Ma c’è un’altra tentazione nel concepire l’unità: «L’unità, se vuole essere costruita a partire dal riconoscimento e dalla solidarietà, non può accettare qualsiasi mezzo per questo scopo. Ci sono due forme di violenza che più che far avanzare i processi di unità e riconciliazione finiscono per minacciarli. In primo luogo, dobbiamo essere attenti all’elaborazione di accordi “belli” che non giungono mai a concretizzarsi». Quindi non la “perfezione” degli accordi, ma la “imperfezione” della concretezza. Con un richiamo alla regola non scritta della non-violenza: «È imprescindibile sostenere che una cultura del mutuo riconoscimento non si può costruire sulla base della violenza e della distruzione che alla fine chiedono il prezzo di vite umane (…). La violenza chiama violenza, la distruzione aumenta la frattura e la separazione».
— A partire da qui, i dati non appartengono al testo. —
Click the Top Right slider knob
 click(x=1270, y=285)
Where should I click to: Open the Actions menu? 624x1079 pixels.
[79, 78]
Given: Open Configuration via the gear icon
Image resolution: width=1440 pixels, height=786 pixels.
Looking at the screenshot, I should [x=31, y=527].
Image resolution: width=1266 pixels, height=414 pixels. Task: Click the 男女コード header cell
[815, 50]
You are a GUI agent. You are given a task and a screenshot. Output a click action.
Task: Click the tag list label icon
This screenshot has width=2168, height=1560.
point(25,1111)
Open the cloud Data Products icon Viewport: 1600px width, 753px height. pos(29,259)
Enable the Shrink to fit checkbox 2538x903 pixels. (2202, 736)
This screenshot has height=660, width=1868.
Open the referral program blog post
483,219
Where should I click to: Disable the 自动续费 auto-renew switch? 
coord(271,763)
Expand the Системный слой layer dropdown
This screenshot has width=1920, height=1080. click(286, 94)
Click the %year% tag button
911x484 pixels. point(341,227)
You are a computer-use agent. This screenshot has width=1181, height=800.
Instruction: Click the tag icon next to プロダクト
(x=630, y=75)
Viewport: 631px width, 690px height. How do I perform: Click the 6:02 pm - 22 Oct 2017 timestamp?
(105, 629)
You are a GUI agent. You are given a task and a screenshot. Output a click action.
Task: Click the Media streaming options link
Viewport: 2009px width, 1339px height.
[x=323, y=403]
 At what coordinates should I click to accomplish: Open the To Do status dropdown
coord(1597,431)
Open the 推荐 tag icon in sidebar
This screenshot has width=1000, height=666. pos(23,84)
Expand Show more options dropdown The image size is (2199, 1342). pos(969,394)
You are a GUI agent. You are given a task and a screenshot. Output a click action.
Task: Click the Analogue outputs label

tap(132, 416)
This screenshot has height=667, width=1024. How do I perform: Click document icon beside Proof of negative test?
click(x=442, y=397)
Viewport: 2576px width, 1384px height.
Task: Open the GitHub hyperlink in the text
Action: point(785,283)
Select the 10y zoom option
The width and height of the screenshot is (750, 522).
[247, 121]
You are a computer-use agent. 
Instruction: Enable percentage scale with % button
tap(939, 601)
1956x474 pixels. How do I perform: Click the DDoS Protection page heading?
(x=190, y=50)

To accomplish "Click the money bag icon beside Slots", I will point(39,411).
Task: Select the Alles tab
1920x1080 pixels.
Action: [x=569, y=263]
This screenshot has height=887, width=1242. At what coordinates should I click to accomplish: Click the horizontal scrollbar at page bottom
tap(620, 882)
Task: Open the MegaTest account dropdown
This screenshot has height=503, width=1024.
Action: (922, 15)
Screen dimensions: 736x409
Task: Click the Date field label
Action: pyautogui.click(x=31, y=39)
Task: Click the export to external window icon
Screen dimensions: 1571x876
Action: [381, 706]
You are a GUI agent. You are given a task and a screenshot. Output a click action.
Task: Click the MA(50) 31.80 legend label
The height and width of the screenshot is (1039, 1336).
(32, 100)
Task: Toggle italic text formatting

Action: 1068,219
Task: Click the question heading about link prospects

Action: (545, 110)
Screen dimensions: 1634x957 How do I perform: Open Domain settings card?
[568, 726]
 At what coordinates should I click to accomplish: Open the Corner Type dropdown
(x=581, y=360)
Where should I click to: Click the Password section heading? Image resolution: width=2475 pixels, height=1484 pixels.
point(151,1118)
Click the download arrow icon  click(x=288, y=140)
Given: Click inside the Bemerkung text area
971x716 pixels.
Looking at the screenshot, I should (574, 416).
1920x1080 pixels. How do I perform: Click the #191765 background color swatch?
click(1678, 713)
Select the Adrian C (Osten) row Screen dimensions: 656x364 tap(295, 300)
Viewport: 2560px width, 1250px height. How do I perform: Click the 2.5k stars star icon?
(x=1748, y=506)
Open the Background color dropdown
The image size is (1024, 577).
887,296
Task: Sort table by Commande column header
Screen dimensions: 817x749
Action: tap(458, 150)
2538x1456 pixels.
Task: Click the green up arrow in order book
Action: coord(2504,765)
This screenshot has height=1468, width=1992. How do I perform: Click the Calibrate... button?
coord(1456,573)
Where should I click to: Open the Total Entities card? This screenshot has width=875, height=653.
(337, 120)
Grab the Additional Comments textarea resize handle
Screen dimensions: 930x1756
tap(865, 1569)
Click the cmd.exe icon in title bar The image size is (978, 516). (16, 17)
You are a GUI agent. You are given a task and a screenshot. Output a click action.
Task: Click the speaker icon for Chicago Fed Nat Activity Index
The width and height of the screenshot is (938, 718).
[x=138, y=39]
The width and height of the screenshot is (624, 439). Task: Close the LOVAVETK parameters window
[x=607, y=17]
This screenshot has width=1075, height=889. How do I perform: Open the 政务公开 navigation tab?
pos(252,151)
Conclusione insieme “macro” e “micro”, per i rapporti tra i popoli così come per quelli all’interno delle comunità cristiane: «Questi atteggiamenti sono come lava di vulcano che tutto distrugge, tutto brucia, lasciando dietro di sé solo sterilità e desolazione. Cerchiamo, invece, e non stanchiamoci di cercare il dialogo per l’unità».
Il centro del discorso del papa sembra essere un’affermazione originalissima: «L’unità è una diversità riconciliata». Nel tendere all’unità, dovere di tutti i cristiani e infondo di tutti gli esseri umani, vi sono due possibili punti di partenza, “sociologicamente” parlando: partire dall’uno, cioè dal vertice della piramide, o partire dal diverso, cioè dalla base della stessa piramide, per usare un’altra metafora già proposta da Bergoglio. Scegliere questa seconda via, secondo il papa, può evitare la tentazione del potere (ben inteso, anche spirituale) che preferisce l’uniformità all’unità, che vuole neutralizzare l’originalità delle parti, che appiattisce le differenze per affermare la legittima centralità della “unica visione” (quella del Cristo in mezzo al suo popolo) che può però facilmente trasformarsi in illegittimo “pensiero unico” (pensare che il fatto stesso di apparire uniti porti alla presenza di Gesù tra i suoi). Innescando al contrario processi di «riconciliazione», di «riconoscimento», di «avvicinamento», di «dialogo», riconoscendosi tutti peccatori e bisognosi della misericordia di Dio e degli uomini.
Una seconda affermazione sembra centrale nel Bergoglio-pensiero sull’unità: «L’unità, se vuole essere costruita a partire dal riconoscimento e dalla solidarietà, non può accettare qualsiasi mezzo per questo scopo». Cioè l’unità non può essere raggiunta con metodi coercitivi che hanno in sé una dose più o meno elevata di violenza, ma può essere raggiunta solo con «il dialogo per l’unità» che necessita di «riconoscimento» e «solidarietà» per essere efficace.
Insomma, di che riflettere, sia per la vita delle comunità cristiane, sia per quella dei popoli. Anche questa è una delle grandezze di Begoglio: riuscire a “tenere assieme” nella visione cristiana della vita la dimensione “micro”, quella della comunità, e quella “macro”, cioè quella dei popoli.